Atualizado: 19 de jul. de 2023





Samuel Richardson, o escritor queridinho de Jane Austen


pintura de Samuel Richardson, autor de Pamela
Samuel Richardson por Joseph Highmore - Domínio Público

Samuel Richardson (1689-1761) foi um escritor e editor inglês conhecido por suas obras epistolares. Teve uma infância pobre e trabalhou como típografo em parte de sua vida. Publicou seu primeiro romance, Pamela ou Virtude Recompensada, em 1740. A obra é muitas vezes citada como o primeiro romance nos moldes modernos da literatura e ditou o estilo de livros futuros.


Ao que consta, Austen foi uma grande admiradora de Richardson. A obra do autor teve influência em seus trabalhos como afirma o sobrinho de Austen, Henry:




citação de Henry Austen


primeira página de Pamela, Samuel Richardson
Primeira página da edição de 1741 de Pamela - Domínio Público

Logo na primeira página de Pamela, o escritor anuncia que a obra foi publicada "com o intuito de cultivar os princípios da virtude e da religião na mente de JOVENS DE AMBOS OS SEXOS".


Nas mais de 500 páginas, o leitor se deparara com uma trama epistolar que expõe a troca de cartas entre Pamela e seus pais.


Pamela trabalha para a Sra. B. Com a morte de sua empregadora, a jovem criada vê sua vida mudar. O filho da Sra. B, - mencionado no livro apenas como Sr. B - regressa à casa da mãe e passa a assediar Pamela, disposto a seduzi-la a qualquer custo.

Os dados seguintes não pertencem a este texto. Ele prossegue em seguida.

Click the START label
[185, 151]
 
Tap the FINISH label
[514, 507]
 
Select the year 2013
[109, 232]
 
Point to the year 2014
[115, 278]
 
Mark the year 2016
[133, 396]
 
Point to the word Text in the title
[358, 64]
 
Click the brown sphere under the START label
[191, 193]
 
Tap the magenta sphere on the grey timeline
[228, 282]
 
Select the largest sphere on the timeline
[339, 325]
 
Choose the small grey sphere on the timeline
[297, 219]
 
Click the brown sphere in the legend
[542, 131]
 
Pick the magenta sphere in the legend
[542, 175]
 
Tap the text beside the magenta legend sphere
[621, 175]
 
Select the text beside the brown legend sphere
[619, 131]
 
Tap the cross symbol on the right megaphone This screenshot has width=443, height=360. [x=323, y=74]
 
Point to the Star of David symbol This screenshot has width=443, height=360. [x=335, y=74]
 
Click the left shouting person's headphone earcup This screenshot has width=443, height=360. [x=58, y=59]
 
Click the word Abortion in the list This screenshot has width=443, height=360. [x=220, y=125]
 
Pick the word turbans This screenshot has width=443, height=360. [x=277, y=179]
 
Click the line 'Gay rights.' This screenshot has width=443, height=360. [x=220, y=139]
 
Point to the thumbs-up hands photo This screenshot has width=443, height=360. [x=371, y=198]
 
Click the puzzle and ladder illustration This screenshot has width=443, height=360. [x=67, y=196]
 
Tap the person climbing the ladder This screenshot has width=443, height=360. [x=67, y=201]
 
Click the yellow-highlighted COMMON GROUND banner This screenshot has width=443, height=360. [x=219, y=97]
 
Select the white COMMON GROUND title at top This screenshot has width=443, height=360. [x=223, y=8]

Pintura de Pamela e o Sr. B na Summer House. Joseph Higmore
Pamela e o Sr B. em Summer House, por Joseph Highmore (c. 1744), Joseph Highmore. Fitzwilliam Museum, Cambridge

Retratada como uma mocinha ingênua e submissa, Pamela resiste às investidas incansáveis de seu novo patrão, enquanto relata nas cartas enviadas aos pais os temores à própria virtude.

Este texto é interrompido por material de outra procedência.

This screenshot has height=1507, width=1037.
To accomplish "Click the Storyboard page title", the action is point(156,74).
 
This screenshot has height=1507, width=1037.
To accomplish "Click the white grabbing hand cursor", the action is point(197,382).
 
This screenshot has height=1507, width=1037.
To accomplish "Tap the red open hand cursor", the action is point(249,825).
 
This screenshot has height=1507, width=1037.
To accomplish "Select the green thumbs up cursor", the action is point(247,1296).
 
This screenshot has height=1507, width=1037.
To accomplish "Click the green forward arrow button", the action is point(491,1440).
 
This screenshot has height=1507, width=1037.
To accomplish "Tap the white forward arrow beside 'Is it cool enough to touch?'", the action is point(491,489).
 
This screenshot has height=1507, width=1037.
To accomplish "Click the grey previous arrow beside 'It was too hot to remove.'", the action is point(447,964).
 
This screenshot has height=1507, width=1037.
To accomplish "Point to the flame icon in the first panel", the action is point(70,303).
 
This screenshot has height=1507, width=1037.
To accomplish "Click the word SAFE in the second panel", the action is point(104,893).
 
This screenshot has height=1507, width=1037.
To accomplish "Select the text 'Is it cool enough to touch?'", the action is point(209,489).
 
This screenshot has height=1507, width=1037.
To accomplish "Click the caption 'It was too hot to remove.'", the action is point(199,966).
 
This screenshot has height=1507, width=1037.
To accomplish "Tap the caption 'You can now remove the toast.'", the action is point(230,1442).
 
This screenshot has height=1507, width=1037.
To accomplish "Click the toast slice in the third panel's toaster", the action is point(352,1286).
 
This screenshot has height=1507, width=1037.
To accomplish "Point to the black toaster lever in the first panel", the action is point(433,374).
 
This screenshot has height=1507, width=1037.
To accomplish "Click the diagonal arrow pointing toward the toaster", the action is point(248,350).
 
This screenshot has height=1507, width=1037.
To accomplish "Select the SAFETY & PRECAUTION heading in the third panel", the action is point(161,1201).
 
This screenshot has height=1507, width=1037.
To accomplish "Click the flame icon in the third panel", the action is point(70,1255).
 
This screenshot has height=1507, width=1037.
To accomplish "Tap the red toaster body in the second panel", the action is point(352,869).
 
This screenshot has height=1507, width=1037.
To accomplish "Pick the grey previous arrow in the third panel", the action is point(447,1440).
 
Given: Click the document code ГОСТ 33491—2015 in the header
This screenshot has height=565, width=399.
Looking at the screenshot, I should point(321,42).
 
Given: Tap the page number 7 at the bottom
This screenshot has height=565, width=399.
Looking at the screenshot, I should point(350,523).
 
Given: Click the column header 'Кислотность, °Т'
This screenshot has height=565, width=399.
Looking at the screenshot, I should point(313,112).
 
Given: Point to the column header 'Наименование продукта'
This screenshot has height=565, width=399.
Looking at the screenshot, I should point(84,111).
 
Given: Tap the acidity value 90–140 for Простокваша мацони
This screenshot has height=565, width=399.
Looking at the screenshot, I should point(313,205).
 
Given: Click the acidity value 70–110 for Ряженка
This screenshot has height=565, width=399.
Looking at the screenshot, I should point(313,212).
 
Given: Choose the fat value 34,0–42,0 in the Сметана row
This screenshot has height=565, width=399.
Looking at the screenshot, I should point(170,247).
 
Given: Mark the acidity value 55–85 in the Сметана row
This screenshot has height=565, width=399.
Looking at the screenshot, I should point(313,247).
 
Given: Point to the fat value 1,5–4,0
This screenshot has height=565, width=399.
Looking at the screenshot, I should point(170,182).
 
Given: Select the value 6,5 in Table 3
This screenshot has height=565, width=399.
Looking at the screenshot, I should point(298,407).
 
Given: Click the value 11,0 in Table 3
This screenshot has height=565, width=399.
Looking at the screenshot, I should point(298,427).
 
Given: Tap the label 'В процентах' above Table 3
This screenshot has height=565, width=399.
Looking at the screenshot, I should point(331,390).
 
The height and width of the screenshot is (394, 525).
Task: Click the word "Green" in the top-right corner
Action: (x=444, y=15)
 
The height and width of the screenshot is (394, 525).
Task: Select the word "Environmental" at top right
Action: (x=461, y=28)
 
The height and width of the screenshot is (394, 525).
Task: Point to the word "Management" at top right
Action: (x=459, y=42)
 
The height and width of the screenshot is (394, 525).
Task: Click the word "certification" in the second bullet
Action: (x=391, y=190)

Mesmo após ter sido mantida em cárcere privado e quase ter tido a inocência roubada (leia-se, estupro), Pamela mantém-se submissa às ordens do Sr. B por sua posição como criada na casa.






Quem pode, manda. Quem tem juízo, obedece



Sendo Pamela de uma posição inferior, O Sr. B reluta em se casar e fica ressentido com a recusa da moça em aceitar suas atenções quando qualquer outra teria se sentido nas nuvens com a oportunidade de ter um homem rico a seus pés que melhorasse sua condição de vida (que maravilhosa proposta, Sr. B!). O que era uma mera criada em 1740? Absolutamente nada!


Para ler Pamela é necessário despir-se de qualquer conceito feminista do século XXI. A intenção de Richardson não é contar uma história de amor e sim abordar a proteção da virtude a qualquer custo. A paixão ardente, desenfreada e desmedida é abordada através do conceito patriarcal, típico da época.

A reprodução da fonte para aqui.